Dive Brief:
- Lee — the iconic denim brand made famous by James Dean — is up for sale, and owner Kontoor Brands has already received significant interest, the company announced Thursday.
- The divestment will allow Kontoor to focus on what it calls its growth businesses – the Wrangler denim brand and Helly Hansen, the Norwegian outdoor apparel maker acquired last year for $957.5 million.
- Wrangler is poised to become a $5 billion brand by the 2030s, Kontoor CEO Scott Baxter told analysts, who were surprised by the move in part because of notable progress in Lee’s turnaround.
Dive Insight:
Kontoor has had multiple offers for Lee and is confident a deal will happen this year. In fact the company already designated Lee and its $195 million in Q1 revenue as discontinued operations in its earnings report, released Thursday.
Without Lee, the company’s Q1 revenue rose 45% year over year to $613 million, which includes the addition of Helly Hansen in Q2 last year. Wrangler’s revenue rose 4% to $436 million. Overall gross margin from continuing operations expanded by 810 basis points to 53.7%.
Proceeds from the sale will go mostly toward a share buyback and to pay down some debt, executives said. But the decision to offload the denim label came out of an extensive consumer study, Baxter said.
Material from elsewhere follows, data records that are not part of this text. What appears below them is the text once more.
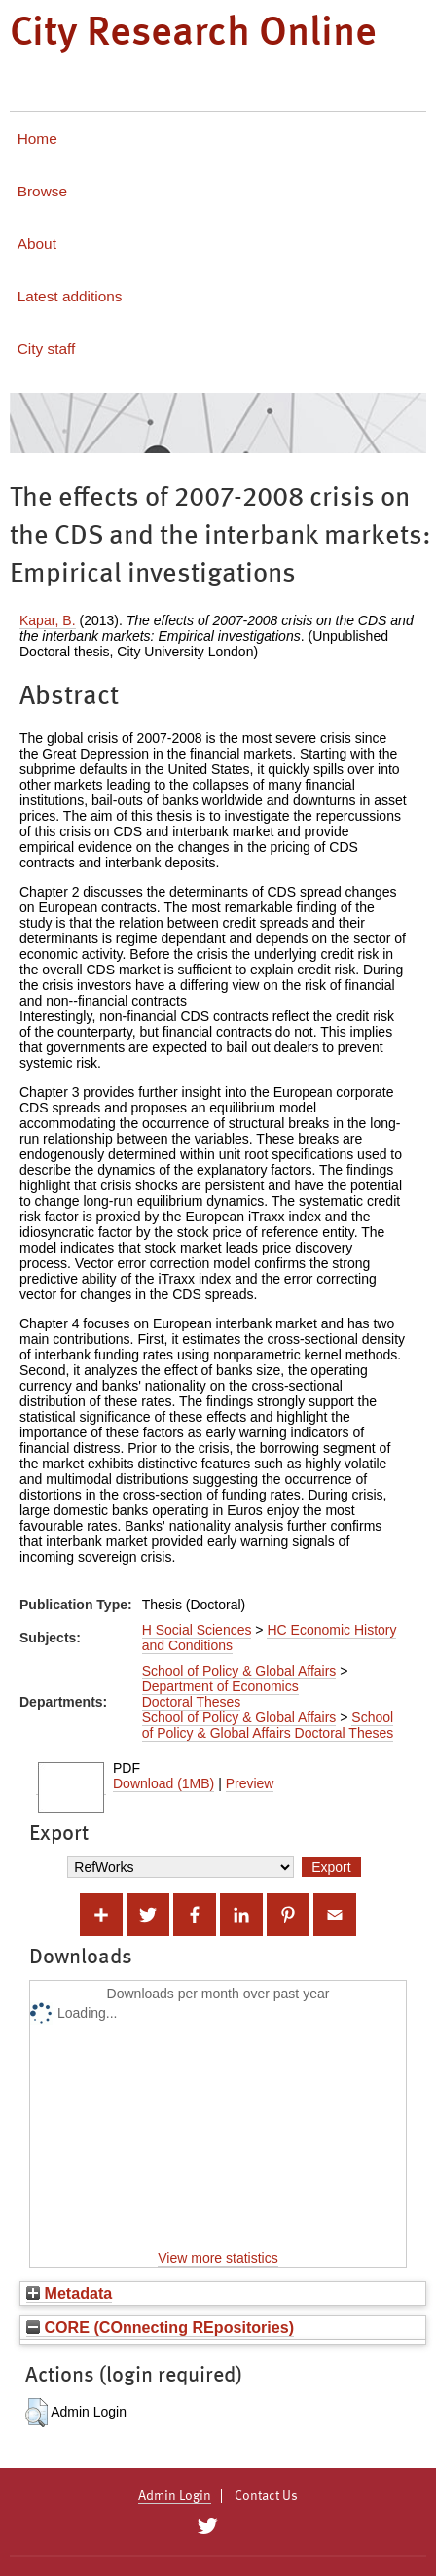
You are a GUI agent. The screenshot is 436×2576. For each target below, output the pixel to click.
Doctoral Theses (191, 1702)
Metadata (69, 2293)
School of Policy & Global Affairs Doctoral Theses (268, 1725)
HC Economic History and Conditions (269, 1637)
“Our learnings confirmed the Lee brand sits outside of our strategic bullseye,” he said. “While Kontoor has the organizational muscle and discipline to continue to turn the brand around, we are confident our go-forward resources are better utilized in our remaining brands that are better aligned with our long-term focus.”
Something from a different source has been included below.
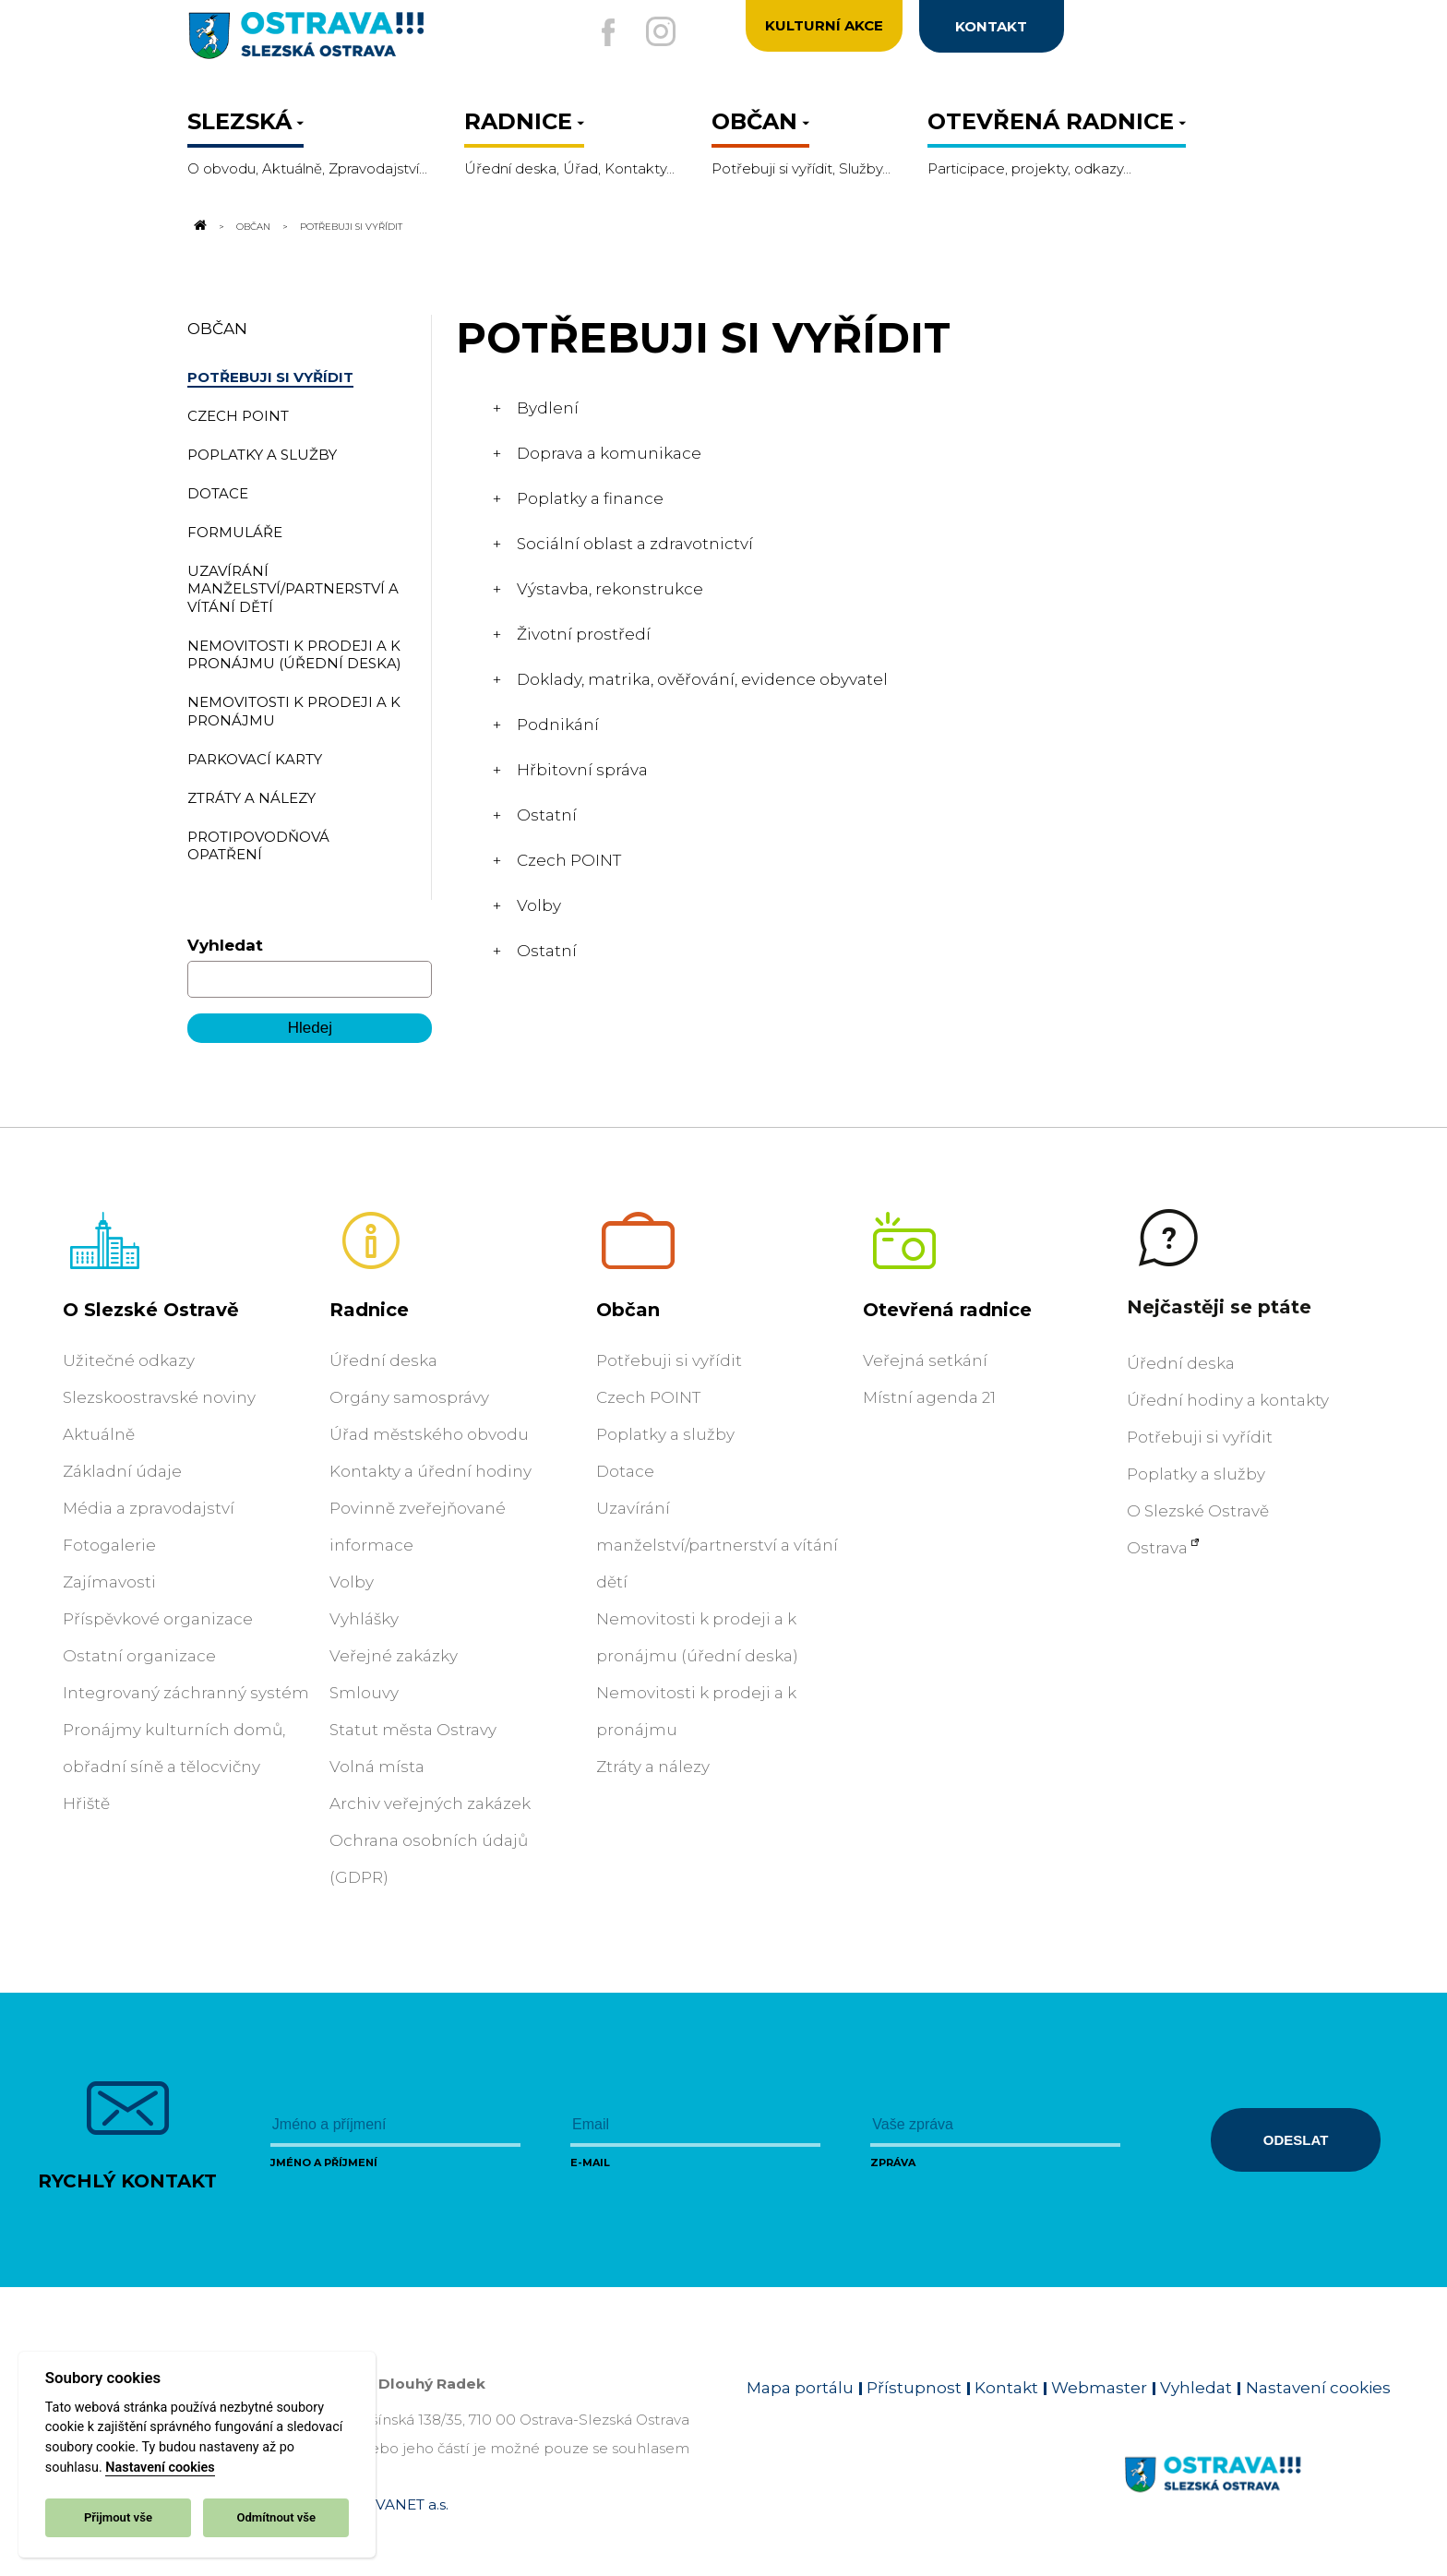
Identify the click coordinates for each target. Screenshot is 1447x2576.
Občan (253, 226)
The move is a further whittling down of a denim portfolio that was spun off by VF Corp. in 2018. VF went on to acquire cult brand Supreme for over $2 billion in 2020, only to sell it less than four years later for $1.5 billion.
Kontoor’s work to overhaul Lee has begun to bear fruit, and the announcement caught some analysts off guard.
“We are curious to understand this divesture considering that 1) [Kontoor] said Lee will return to growth in 2H26, and 2) they initiated a very expensive restructuring program called Project Jeanius,” BNP Paribas Equity Research senior analyst Laurent Vasilescu said in a Thursday client note.
Executives said the progress at Lee only makes the brand more attractive to potential suitors.
“This decision will allow us to sharpen our focus on the opportunities with the greatest potential to generate returns for our shareholders,” Baxter said. “We believe this will be a great outcome for Kontoor and the Lee business.”
UBS analysts led by Mauricio Serna believe momentum at Helly Hansen could accelerate thanks to planned distribution via Dick’s House of Sport stores. And resources freed up by the Lee divestment could boost “underpenetrated segments like women's and DTC” at Wrangler, which in turn could become a middle-single-digit growth business, they also said.
Without Lee, Kontoor “owns two powerful brands with significant [long-term] potential across several categories, channels, and geographies,” Serna said.
But in a follow-up note Friday, BNP Paribas’ Vasilescu quibbled with that, at least in terms of Helly Hansen’s potential, calculating that the brand declined in fiscal year 2024, grew in the low-single-digits in 2025 and failed to meet expectations for Q1 this year.
“In our view, HH was a no growth brand for the last few years and it is materializing again in 2026,” Vasilescu said. Kontoor “called out a path to double HH's EBIT margin overtime upon acquisition, but it seems increasingly implausible with a no growth brand.”